13 No meio dos seres viventes havia uma coisa semelhante a ardentes brasas de fogo, ou a tochas que se moviam por entre os seres viventes; e o fogo resplandecia, e do fogo saíam relâmpagos.
14 E os seres viventes corriam, saindo e voltando à semelhança dum raio.
15 Ora, eu olhei para os seres viventes, e vi rodas sobre a terra junto aos seres viventes, uma para cada um dos seus quatro rostos.
16 O aspecto das rodas, e a obra delas, era como o brilho de crisólita; e as quatro tinham uma mesma semelhança; e era o seu aspecto, e a sua obra, como se estivera uma roda no meio de outra roda.
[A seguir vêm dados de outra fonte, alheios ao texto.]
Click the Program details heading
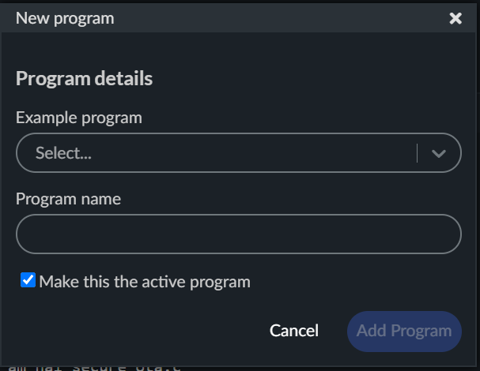 coord(84,79)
Comentário: O caminho do raio através da árvore da vida cabalística, passando pelas rodas e signos ou planetas, os “animais” ou “bestas”. Diz-se que essas rodas correm de um lado para o outro, e ninguém as pode seguir. As rodas são as bestas descobertas. Roda é Metatron, o mais exaltado dos anfitriões, e aquele que está diante da “Face”, o anjo da Face. Outros nem podem “olhar” para a Face. As não descobertas são as que estão abaixo de Yod e He. Compreendem o firmamento do céu. Logo, algumas se elevam acima da compreensão do homem, e em direção ao Nada Infinito, o En Sof. Como traduz David Cooper, o primeiro versículo: “Com o princípio, En Sof criou Deus, os céus e a terra” (Gen. 1:1). Sai assim do pensamento, ou na “cabeça” de Deus, pois como ensinam os hermetistas, a Criação é mental, e tudo está na mente do Todo.
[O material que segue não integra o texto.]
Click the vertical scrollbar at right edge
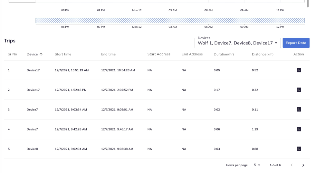Screen dimensions: 316x173 point(308,3)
17 Andando elas, iam em qualquer das quatro direções sem se virarem quando andavam.
18 Estas rodas eram altas e formidáveis; e as quatro tinham as suas cambotas cheias de olhos ao redor.
19 E quando andavam os seres viventes, andavam as rodas ao lado deles; e quando os seres viventes se elevavam da terra, elevavam-se também as rodas.
20 Para onde o espírito queria ir, iam eles, mesmo para onde o espírito tinha de ir; e as rodas se elevavam ao lado deles; porque o espírito do ser vivente estava nas rodas.
Comentário: Quatro pontos cardeais, como já tratamos. O brilho se refere à presença divina, ou Shekinah. As rodas sustentam o firmamento e têm alma. O olho egípcio representava o sol, ou o próprio Hórus. Muitos sóis ou estrelas, muitos olhos. O espírito parece ser uma referência a vida ou consciência dos corpos celestes, e dos anjos.